His irritation flashed up again. “What are you talking about?”

“The dogs. We can buy dogs. Go back to Boynton. Fairbanks. Wherever.”

“What, and put an ad in the paper? 'Wanted, trained sled dogs for trapline'? I'd be the joke of the town. I'd never live it down, never. Besides, nobody traps anymore, nobody hardly even mushes.”

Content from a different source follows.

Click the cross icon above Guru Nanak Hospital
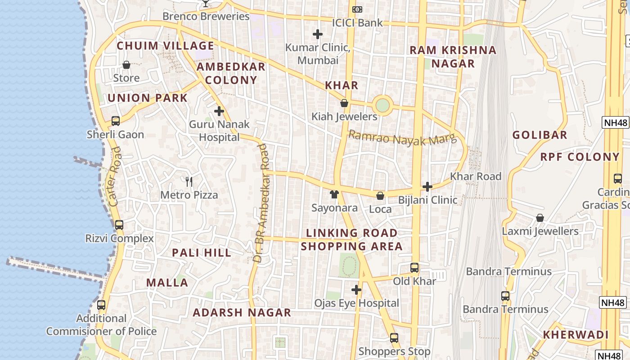click(x=219, y=111)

She gave him a look he hadn't seen before, hard lips, a dual crease come to rest between her perfect eyes. “Everybody has dogs,” she insisted, “and everybody has litters. You ever been to Kiana or Noorvik or any of the Eskimo villages? Because there's five dogs to every man, woman and child up there.”

“Okay, so let me get this straight-we're supposed to fly to some Eskimo village and buy dogs and fly them back in a four-seater Cessna?”

“I'm not saying that. I'm saying we could ask around Boynton. Or Fairbanks.”

Every sort of emotion was at war inside him, love, hate, sorrow, grief. “Look,” he said, “look, let's just drop it.”

And so what did he do? He drank too much. On her first night as his wife in his hand-hewn cabin in the middle of nowhere, when she must have been as confused and disoriented and as full of second-guesses and doubts as any bride who'd ever leapt without looking and found herself in a strange place with a man who was revealing himself to be stranger and stranger by the minute, he finished off the bottle of wedding wine and two pitchers of beer and insisted on digging out his quart bottle of Hudson Bay rum, 150 proof, and throwing back flaming shots till the sun fell down in back of the hills. At first she matched him, cup for cup, shot for shot-she was a good drinker, Pamela, with real endurance, strong in every way-but finally her eyes lost their focus and he was the only one talking.

“You want to know about trapping?” he was saying, lecturing now, whether she wanted to hear it or not. “I'll tell you about trapping.”